Faster Than the Courts

A year of immigration policy by executive order, May 2025 to May 2026: what the orders did, how they narrowed the right to a hearing, and the legal challenges that pushed back — from the Los Angeles streets to the San Diego courthouse. An explainer for catching up.

~10
Immigration executive orders signed on day one, 20 Jan 2025
1798
Year of the wartime law revived for summary deportations
75%
Early Alien Enemies Act deportees later found to have no criminal record
350 / 362
Detention habeas petitions noncitizens have won in federal district courts
~2,800
People arrested in the June 2025 Los Angeles enforcement surge
6–3
Supreme Court vote that let race-based immigration stops resume
The year, in sequence — executive actions and rulings Timeline
20 Jan
2025
The day-one order blitz. Roughly ten immigration executive orders signed at once, including the order to end birthright citizenship.
15 Mar
2025
Alien Enemies Act invoked. Summary deportations of Venezuelans to a prison in El Salvador begin.
7 Apr
2025
Supreme Court, 5–4. Alien Enemies Act challenges must go through habeas corpus; all nine justices agree some notice is required.
16 May
2025
Supreme Court, 7–2. Roughly 24 hours of notice before removal does not satisfy due process.
20 May
2025
Courthouse tactic rolls out. ICE begins asking judges to dismiss cases so people can be re-arrested and fast-tracked into expedited removal.
22 May
2025
San Diego. ICE begins arresting people at San Diego’s immigration court.
6–7 Jun
2025
Los Angeles surge. ICE workplace raids; protests follow; the National Guard and 700 Marines are federalized and deployed.
27 Jun
2025
Supreme Court bars nationwide injunctions (Trump v. CASA). Advocates pivot to class actions the same day.
11 Jul
2025
LA roving patrols blocked. A federal judge bars stops based on race, language, location, or work (Vasquez Perdomo).
Jul
2025
Mandatory detention directive. Detention becomes mandatory for almost all who entered without authorization.
2 Sep
2025
Posse Comitatus ruling. A federal judge finds the LA military deployment violated the law barring the military from domestic policing.
8 Sep
2025
Supreme Court, 6–3. Stays the racial-profiling injunction; ICE roving patrols resume.
24 Dec
2025
Courthouse arrests halted. Sequen v. Albarran pauses ICE courthouse arrests across Northern California.
31 Dec
2025
LA deployment ends. The federalized National Guard mission in Los Angeles concludes.
1 Apr
2026
Birthright citizenship argued. The Supreme Court hears the merits in Trump v. Barbara; a decision is expected by summer.
Executive action / lower-court ruling Supreme Court action
Dates are of the executive action or the court order. Sources: see full list below.
§ 01  —  How to read this year

Speed, substituted for process

Immigration policy changed faster over the past year than litigation could track. The simplest way to hold the year together is this: nearly every major change pushed people out of legal processes that include a hearing and into processes that do not.

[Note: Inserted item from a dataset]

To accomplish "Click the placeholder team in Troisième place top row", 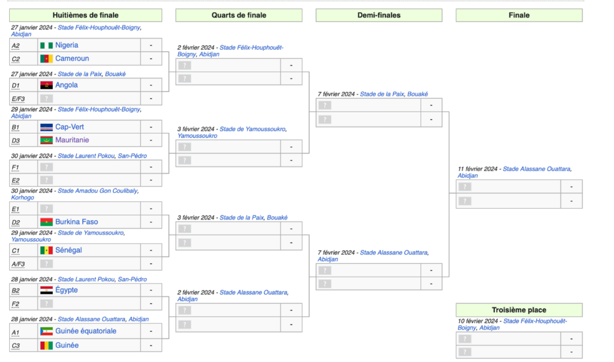I will point(465,339).
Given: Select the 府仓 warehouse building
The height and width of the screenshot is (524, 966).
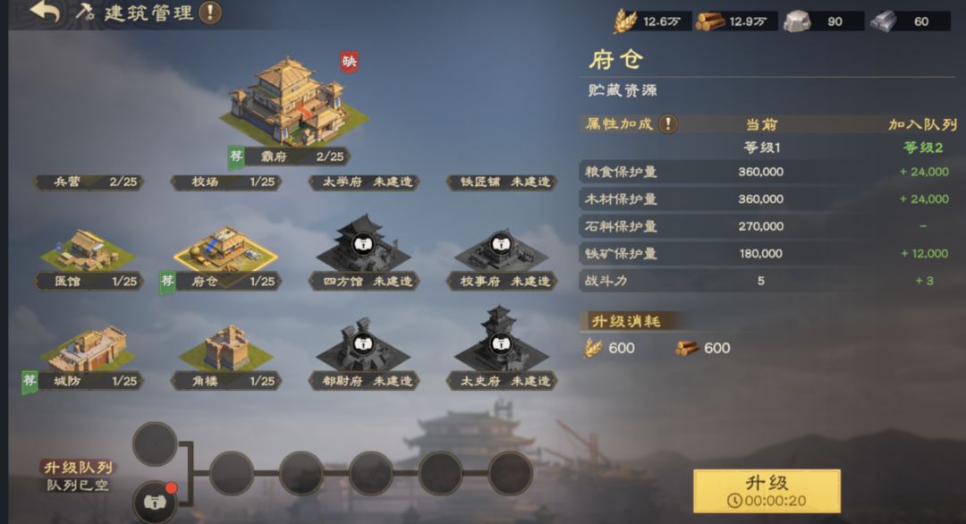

Expedited removal skips the immigration judge. The Alien Enemies Act, as the administration used it, skipped almost everything. A July 2025 directive made detention mandatory for nearly everyone who entered without authorization, which removes bond hearings. Courthouse arrests move people from regular proceedings into expedited removal. The birthright citizenship order would have created a class of people born already deportable. The pattern, across all of it, was the substitution of speed for process.

§ 02  —  The orders

The executive orders that set the terms

The year traces back to a stack of orders signed on the administration’s first day. On 20 January 2025, the president signed roughly ten immigration executive orders at once: declaring a national emergency at the border, blocking asylum seekers, expanding detention, moving to end birthright citizenship, suspending refugee admissions, and designating certain cartels as foreign terrorist organizations.

The orders to know by name: EO 14159 (Protecting the American People Against Invasion, interior enforcement), EO 14160 (birthright citizenship), EO 14165 (Securing Our Borders, asylum), and EO 14157 (cartels as foreign terrorist organizations, which later became the legal hook for the Alien Enemies Act). On 29 January 2025, the president signed the Laken Riley Act, which mandates detention of immigrants charged with or convicted of certain crimes.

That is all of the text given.